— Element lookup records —
........
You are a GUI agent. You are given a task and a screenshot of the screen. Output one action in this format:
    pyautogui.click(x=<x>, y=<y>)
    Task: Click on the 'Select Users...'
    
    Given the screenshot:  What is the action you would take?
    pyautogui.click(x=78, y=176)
........
— Requirements —
Output the data above line for line, unchanged.

— Result —
You are a GUI agent. You are given a task and a screenshot of the screen. Output one action in this format:
    pyautogui.click(x=<x>, y=<y>)
    Task: Click on the 'Select Users...'
    
    Given the screenshot:  What is the action you would take?
    pyautogui.click(x=78, y=176)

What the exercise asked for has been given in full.